PROMPT
Among the lines below, list those containing the string "will".

MATERIAL FOR THE TASK

────────────────

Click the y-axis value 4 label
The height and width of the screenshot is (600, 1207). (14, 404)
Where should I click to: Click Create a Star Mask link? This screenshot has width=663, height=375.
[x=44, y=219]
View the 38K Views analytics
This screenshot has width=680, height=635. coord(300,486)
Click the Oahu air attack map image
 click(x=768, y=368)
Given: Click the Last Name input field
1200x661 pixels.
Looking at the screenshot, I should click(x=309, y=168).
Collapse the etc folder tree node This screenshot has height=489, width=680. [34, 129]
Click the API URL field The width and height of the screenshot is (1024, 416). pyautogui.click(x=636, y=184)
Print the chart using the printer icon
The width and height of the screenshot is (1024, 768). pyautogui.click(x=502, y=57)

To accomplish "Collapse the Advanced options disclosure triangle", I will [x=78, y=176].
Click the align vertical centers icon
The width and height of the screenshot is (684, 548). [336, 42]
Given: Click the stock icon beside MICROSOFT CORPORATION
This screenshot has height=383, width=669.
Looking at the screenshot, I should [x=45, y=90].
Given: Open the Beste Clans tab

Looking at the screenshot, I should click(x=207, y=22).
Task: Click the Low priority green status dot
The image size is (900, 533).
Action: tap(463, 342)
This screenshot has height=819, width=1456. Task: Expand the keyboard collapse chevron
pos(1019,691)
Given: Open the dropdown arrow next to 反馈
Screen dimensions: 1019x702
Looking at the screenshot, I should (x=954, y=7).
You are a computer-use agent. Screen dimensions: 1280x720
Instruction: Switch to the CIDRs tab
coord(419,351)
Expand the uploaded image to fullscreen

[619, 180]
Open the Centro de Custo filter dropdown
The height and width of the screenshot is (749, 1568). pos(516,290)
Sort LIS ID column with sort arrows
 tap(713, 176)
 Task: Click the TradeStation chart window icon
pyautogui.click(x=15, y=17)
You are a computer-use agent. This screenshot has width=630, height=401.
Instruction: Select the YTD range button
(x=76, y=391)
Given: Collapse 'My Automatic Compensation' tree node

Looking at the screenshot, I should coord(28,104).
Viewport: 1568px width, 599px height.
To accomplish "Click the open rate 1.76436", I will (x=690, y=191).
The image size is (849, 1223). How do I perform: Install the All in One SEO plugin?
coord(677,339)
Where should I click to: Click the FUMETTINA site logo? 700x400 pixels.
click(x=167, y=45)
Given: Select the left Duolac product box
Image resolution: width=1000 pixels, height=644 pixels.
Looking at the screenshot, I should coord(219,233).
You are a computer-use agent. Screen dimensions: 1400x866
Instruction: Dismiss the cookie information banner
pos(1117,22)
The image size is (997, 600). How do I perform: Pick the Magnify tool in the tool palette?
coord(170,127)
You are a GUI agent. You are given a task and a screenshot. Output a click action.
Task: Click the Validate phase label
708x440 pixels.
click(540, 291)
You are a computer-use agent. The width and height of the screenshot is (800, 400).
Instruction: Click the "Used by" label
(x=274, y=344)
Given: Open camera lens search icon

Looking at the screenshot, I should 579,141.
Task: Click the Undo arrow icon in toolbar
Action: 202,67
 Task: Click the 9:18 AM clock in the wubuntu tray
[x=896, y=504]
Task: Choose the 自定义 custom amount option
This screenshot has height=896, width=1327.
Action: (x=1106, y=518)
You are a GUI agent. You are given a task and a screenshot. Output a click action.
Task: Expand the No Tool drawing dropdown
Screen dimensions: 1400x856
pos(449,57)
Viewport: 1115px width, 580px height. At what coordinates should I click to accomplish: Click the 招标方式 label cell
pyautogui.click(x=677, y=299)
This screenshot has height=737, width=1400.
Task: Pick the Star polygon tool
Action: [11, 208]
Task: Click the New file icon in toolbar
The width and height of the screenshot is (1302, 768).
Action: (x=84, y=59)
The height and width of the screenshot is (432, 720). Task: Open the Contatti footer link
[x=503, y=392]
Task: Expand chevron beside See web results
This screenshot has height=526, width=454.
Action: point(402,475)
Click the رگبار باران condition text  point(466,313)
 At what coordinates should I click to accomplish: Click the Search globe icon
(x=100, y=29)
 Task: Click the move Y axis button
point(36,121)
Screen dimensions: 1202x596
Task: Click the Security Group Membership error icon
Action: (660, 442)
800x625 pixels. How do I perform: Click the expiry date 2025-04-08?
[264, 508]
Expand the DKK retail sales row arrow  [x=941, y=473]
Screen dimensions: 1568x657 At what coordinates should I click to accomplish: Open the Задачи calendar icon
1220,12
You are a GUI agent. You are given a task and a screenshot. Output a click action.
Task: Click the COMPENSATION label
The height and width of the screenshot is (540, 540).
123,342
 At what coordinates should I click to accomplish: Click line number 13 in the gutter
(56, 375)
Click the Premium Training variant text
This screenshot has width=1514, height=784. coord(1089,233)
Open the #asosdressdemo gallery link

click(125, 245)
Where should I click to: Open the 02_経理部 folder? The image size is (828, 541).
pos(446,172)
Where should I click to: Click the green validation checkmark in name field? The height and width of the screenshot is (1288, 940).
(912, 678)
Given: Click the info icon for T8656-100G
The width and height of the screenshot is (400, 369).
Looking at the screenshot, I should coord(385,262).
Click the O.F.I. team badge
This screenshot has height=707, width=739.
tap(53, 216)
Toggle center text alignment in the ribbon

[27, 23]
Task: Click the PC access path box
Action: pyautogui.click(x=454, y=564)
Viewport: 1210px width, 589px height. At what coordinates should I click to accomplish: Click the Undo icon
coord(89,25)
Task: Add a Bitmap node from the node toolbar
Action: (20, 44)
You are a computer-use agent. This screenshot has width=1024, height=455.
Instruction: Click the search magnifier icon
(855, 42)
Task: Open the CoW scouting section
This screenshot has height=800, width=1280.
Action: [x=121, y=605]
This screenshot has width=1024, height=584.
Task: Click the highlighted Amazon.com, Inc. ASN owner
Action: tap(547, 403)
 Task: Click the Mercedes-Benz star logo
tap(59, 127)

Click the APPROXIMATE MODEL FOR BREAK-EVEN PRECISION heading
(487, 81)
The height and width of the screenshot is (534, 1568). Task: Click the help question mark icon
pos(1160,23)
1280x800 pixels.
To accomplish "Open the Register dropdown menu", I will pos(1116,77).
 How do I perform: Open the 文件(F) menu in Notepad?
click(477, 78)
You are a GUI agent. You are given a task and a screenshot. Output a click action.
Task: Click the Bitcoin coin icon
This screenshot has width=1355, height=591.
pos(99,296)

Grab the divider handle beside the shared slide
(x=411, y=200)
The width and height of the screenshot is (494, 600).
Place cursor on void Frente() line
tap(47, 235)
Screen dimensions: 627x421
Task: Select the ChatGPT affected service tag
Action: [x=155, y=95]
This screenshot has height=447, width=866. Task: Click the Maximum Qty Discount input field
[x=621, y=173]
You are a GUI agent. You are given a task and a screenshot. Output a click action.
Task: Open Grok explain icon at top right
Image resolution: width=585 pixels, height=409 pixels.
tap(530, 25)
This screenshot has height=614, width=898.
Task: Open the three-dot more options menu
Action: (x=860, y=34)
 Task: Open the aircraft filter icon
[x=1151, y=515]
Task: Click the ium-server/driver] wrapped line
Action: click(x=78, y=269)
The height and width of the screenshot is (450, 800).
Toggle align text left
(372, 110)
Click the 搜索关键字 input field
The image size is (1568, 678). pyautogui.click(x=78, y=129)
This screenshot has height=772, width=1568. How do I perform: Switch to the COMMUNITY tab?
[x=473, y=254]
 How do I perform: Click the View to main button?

────────────────

THE COMPLETED TASK
To accomplish "Collapse the Advanced options disclosure triangle", I will [x=78, y=176].
To accomplish "Click the open rate 1.76436", I will (x=690, y=191).
To accomplish "Open the Register dropdown menu", I will pos(1116,77).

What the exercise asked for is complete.